Whenever a line in the data below includes the string "give", copy it out.

__Dataset content__.
# # # # #

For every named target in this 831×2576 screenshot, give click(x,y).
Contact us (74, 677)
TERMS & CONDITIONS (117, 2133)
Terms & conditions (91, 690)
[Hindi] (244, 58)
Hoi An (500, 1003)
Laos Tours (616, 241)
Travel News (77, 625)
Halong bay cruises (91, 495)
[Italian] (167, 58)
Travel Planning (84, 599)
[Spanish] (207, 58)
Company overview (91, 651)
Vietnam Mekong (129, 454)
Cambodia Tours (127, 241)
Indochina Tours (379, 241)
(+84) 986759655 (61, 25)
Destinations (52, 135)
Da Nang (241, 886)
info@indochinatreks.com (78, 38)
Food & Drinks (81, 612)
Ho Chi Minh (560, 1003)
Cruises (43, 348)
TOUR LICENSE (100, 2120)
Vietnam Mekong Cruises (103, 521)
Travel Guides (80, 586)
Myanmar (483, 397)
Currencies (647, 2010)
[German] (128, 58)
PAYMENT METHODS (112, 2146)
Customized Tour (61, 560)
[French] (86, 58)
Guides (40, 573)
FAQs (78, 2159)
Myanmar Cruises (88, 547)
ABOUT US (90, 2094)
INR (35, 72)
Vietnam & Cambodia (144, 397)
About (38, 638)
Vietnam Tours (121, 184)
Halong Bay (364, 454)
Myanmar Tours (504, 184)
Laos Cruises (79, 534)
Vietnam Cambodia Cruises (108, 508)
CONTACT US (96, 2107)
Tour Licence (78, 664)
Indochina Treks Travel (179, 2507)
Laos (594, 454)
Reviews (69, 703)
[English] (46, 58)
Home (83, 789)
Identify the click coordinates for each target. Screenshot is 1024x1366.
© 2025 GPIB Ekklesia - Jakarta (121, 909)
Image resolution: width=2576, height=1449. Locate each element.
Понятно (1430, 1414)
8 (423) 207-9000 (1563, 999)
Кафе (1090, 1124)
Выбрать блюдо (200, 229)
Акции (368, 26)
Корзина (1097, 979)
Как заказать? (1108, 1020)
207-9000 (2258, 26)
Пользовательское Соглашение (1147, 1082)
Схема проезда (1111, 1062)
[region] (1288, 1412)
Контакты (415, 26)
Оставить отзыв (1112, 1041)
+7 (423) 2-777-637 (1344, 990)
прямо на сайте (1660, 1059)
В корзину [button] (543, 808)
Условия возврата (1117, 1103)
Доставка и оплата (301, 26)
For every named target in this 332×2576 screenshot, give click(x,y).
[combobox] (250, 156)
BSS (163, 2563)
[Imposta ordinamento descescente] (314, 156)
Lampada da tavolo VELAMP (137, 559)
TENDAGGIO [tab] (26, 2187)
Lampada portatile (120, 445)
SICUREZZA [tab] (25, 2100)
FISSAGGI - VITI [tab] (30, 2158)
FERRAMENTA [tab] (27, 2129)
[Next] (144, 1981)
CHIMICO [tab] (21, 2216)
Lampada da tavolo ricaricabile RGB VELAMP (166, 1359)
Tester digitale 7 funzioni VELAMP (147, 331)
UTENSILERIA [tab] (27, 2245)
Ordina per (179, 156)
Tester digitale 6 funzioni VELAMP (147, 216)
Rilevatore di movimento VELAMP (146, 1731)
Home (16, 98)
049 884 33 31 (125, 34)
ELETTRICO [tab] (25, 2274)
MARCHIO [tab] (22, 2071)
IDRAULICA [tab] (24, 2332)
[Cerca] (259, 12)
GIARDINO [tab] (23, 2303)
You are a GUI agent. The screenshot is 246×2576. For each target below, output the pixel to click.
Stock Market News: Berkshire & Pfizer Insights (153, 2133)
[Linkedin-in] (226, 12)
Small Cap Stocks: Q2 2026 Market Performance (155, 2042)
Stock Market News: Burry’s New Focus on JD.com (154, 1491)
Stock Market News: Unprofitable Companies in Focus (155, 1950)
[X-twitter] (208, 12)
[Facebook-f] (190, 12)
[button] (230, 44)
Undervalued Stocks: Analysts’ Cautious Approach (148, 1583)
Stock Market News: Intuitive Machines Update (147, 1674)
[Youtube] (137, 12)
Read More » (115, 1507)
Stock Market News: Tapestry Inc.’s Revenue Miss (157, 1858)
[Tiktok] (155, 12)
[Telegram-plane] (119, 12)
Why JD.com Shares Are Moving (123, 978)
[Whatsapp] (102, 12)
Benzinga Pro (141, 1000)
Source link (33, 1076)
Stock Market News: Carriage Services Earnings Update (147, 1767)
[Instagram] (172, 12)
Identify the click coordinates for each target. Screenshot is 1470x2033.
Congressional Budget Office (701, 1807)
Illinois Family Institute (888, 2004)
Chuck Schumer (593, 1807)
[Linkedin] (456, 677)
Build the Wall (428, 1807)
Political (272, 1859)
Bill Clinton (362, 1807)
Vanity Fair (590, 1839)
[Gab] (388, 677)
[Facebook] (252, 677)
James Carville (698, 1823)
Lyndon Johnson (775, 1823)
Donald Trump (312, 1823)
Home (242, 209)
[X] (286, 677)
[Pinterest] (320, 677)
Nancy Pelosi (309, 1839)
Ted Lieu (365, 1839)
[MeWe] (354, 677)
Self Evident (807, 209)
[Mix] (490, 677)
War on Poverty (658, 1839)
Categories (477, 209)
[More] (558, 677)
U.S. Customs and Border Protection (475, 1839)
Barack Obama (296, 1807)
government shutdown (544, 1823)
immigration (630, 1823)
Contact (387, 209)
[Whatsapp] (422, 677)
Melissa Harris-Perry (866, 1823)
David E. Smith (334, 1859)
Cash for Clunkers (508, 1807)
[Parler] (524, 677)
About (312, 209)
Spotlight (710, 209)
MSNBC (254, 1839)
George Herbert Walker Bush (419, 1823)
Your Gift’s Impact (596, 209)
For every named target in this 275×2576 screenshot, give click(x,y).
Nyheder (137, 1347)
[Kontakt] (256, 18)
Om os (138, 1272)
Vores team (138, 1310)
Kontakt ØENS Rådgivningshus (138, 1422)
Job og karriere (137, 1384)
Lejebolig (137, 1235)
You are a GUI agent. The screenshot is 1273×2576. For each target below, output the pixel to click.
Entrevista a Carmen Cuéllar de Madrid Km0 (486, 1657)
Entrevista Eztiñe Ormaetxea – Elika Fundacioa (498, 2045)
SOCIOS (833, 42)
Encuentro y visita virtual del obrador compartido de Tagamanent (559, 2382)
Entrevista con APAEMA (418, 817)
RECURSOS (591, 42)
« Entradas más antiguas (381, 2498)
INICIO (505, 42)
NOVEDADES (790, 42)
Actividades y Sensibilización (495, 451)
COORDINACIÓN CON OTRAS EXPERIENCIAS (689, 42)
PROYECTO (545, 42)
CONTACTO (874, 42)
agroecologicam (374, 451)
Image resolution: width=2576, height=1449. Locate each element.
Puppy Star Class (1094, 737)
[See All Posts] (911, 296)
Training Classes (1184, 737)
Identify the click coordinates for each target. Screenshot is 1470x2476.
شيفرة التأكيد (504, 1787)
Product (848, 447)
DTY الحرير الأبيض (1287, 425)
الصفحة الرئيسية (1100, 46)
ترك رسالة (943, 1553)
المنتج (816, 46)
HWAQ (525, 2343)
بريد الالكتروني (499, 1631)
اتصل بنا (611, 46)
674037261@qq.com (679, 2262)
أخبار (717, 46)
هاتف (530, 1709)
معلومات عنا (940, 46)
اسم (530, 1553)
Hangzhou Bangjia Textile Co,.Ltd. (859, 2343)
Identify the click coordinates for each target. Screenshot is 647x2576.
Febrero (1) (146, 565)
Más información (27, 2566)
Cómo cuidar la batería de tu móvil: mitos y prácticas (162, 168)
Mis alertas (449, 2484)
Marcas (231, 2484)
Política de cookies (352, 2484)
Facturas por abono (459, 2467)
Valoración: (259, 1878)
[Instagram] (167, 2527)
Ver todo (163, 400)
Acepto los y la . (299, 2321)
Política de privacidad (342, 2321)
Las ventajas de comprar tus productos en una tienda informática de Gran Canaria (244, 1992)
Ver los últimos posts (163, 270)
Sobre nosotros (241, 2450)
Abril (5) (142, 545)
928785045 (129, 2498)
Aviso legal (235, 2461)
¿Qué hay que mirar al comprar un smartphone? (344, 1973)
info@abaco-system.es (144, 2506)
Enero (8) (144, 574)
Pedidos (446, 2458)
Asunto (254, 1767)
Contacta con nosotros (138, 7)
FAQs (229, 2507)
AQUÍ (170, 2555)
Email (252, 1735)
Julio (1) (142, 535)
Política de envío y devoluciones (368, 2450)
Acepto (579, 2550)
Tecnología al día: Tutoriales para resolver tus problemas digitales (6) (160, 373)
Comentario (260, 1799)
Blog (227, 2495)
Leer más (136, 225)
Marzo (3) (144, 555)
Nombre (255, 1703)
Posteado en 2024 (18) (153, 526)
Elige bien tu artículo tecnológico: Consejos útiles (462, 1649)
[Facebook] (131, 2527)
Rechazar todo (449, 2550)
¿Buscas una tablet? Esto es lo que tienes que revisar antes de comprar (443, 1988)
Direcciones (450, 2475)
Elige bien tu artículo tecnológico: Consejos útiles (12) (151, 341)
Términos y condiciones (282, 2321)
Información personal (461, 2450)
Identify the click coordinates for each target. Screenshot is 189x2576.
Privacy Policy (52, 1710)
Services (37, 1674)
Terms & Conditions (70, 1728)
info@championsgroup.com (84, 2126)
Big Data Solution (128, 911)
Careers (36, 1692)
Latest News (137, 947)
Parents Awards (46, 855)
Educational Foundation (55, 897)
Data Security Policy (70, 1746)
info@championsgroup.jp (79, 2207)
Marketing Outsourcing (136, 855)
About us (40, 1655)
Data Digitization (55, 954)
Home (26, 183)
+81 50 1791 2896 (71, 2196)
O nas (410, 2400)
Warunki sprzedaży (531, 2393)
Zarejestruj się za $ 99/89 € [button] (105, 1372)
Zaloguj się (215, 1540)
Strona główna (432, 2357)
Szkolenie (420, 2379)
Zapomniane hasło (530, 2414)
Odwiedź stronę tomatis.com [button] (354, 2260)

# # # # #

__Response box__.
For every named target in this 831×2576 screenshot, give click(x,y).
For every named target in this 332×2576 screenshot, give click(x,y).
For every named target in this 275×2576 screenshot, give click(x,y).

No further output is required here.